YOUR ASSIGNMENT » Set down, word for word, the stretch of lines from the one containing "Given: Open the View Mode dropdown" to the end of the records below.

Stored data entries
------------------------------------------------------------
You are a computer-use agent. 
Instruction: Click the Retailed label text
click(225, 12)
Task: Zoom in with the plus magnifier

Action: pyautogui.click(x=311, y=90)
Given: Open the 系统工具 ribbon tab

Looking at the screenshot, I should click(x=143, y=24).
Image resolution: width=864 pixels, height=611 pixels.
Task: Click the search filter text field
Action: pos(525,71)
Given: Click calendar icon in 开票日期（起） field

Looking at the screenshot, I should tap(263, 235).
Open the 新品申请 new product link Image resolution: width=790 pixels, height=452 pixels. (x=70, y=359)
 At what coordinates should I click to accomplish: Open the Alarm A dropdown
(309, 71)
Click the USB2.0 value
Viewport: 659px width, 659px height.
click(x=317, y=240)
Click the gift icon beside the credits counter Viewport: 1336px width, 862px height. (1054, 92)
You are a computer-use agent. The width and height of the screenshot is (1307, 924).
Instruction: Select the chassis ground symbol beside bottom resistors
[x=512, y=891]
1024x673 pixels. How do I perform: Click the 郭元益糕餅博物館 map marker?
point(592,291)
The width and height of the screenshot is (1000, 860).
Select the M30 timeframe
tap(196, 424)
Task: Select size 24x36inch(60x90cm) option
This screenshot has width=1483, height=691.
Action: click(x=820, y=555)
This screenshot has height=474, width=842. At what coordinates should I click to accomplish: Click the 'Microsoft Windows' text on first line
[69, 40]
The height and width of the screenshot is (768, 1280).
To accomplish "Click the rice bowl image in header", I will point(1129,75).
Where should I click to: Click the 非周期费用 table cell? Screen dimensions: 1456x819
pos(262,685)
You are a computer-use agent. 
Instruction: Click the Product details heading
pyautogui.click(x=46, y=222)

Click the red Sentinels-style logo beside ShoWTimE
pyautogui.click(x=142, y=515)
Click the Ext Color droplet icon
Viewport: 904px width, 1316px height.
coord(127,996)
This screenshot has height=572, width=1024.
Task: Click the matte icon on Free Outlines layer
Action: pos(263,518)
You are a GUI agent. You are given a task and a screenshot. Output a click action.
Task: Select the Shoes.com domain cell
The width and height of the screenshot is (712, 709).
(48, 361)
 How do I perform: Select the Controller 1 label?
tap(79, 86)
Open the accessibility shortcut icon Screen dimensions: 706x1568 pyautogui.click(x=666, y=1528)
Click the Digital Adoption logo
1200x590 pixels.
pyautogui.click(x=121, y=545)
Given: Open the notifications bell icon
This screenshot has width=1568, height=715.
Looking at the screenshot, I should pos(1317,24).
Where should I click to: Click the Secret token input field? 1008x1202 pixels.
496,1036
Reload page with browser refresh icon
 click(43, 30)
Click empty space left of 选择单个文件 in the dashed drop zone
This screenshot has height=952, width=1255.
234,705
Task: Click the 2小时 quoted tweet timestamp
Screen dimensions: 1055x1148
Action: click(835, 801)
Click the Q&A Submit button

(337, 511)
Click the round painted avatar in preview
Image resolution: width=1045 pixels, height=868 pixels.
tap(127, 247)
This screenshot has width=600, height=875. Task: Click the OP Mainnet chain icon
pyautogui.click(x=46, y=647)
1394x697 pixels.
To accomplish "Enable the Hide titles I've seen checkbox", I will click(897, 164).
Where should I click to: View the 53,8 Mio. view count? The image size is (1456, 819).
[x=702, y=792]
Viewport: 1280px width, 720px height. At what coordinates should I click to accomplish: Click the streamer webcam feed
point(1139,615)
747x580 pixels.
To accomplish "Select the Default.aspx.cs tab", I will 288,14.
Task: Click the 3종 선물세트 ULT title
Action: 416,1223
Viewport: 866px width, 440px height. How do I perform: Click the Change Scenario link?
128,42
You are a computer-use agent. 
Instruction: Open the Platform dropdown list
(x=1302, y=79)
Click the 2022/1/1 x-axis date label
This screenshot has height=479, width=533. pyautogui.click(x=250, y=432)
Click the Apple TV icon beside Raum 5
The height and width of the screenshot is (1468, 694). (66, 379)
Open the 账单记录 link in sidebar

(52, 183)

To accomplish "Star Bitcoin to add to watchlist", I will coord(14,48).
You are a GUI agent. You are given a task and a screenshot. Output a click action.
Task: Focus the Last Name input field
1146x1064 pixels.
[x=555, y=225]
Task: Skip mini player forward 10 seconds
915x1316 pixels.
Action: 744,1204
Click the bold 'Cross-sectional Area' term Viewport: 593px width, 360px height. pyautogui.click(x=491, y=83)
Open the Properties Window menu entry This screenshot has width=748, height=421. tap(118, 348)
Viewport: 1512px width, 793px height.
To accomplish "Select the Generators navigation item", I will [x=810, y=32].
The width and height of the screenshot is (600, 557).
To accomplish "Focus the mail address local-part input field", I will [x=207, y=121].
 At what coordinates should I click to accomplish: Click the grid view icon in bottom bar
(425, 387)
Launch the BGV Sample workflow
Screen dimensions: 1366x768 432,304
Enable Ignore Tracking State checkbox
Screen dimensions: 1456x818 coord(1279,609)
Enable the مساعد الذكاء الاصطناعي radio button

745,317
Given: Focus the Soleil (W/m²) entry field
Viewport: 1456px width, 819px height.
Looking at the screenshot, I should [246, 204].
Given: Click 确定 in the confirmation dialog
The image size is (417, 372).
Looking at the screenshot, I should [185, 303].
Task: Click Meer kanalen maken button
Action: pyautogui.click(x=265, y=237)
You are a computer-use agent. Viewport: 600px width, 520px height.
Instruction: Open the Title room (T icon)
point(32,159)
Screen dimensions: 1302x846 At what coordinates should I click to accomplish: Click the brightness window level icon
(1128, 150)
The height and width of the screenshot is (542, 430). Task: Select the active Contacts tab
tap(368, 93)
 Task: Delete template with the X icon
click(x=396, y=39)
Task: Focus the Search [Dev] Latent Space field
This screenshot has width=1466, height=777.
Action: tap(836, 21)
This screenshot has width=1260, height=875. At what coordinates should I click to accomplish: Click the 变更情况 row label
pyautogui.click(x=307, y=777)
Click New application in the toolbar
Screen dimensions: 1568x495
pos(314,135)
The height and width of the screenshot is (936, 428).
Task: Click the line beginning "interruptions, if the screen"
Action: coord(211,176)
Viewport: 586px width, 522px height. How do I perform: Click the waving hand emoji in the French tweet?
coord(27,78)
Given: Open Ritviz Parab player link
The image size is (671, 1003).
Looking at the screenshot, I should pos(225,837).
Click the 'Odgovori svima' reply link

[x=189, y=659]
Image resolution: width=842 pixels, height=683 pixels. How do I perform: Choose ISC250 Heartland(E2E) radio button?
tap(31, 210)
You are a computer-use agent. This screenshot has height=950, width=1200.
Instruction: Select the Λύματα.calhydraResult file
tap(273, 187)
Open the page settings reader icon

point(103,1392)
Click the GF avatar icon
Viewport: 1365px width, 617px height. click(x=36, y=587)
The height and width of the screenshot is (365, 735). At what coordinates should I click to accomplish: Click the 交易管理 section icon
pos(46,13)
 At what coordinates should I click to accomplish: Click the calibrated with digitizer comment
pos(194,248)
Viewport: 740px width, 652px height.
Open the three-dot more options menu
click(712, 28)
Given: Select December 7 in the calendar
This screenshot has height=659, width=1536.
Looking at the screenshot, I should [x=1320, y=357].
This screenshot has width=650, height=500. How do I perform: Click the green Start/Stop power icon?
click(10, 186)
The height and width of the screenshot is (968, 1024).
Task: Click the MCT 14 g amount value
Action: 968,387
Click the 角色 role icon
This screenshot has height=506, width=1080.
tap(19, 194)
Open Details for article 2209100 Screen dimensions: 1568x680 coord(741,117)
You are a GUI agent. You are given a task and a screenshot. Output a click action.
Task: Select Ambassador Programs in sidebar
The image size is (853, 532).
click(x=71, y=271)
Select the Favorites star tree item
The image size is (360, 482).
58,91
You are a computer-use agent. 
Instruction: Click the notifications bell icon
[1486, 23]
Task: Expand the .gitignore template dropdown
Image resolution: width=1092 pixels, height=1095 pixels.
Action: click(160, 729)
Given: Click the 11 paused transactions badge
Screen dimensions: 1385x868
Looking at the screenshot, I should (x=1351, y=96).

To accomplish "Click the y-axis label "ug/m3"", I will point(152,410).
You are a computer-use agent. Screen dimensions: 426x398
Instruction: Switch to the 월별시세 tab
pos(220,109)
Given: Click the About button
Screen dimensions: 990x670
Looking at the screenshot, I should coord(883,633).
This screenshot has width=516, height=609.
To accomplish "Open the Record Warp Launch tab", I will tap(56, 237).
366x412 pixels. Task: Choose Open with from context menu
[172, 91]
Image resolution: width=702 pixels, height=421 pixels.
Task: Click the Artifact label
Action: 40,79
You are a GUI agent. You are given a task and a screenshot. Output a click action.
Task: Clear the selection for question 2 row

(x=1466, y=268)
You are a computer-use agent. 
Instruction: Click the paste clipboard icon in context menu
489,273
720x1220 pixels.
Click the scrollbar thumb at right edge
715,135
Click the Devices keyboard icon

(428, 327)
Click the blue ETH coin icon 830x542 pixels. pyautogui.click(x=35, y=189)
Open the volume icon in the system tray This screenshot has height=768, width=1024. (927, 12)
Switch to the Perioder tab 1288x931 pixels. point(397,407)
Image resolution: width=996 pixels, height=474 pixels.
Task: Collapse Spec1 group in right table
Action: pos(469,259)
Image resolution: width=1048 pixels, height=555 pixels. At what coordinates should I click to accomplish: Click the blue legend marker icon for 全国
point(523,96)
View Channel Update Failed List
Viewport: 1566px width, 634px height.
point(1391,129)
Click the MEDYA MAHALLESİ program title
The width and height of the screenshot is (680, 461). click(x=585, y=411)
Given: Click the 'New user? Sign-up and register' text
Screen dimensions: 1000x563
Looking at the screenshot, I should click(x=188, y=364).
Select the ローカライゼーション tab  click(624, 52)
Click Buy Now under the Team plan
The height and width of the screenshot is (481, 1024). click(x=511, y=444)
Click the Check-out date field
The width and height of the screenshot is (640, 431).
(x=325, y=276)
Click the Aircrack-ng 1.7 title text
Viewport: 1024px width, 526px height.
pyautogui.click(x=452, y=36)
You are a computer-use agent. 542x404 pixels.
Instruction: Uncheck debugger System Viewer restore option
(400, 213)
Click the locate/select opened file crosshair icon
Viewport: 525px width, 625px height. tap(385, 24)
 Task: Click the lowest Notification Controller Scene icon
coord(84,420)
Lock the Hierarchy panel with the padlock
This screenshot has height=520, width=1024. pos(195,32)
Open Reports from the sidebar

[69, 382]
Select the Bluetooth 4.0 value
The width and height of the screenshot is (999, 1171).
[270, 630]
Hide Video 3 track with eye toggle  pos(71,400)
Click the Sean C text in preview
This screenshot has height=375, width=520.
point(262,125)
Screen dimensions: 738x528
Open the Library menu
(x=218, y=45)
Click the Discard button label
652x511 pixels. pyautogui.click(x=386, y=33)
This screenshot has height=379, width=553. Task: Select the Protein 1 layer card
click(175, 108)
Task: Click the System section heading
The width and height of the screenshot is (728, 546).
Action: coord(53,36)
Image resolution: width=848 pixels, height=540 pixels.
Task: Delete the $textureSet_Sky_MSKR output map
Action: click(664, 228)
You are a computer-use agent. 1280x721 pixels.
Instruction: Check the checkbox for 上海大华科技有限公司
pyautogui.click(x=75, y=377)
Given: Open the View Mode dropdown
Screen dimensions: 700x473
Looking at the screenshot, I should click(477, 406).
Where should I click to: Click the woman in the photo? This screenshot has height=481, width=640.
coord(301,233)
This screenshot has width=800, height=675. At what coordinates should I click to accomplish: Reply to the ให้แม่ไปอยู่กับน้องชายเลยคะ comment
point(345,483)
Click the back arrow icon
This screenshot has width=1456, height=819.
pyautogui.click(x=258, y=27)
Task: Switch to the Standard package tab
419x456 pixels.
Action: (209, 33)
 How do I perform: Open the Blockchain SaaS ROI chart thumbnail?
------------------------------------------------------------
ANSWER FOR THE TASK »
Given: Open the View Mode dropdown
Screen dimensions: 700x473
Looking at the screenshot, I should click(477, 406).
Where should I click to: Click the woman in the photo? This screenshot has height=481, width=640.
coord(301,233)
This screenshot has width=800, height=675. At what coordinates should I click to accomplish: Reply to the ให้แม่ไปอยู่กับน้องชายเลยคะ comment
point(345,483)
Click the back arrow icon
This screenshot has width=1456, height=819.
pyautogui.click(x=258, y=27)
Task: Switch to the Standard package tab
419x456 pixels.
Action: (209, 33)
 How do I perform: Open the Blockchain SaaS ROI chart thumbnail?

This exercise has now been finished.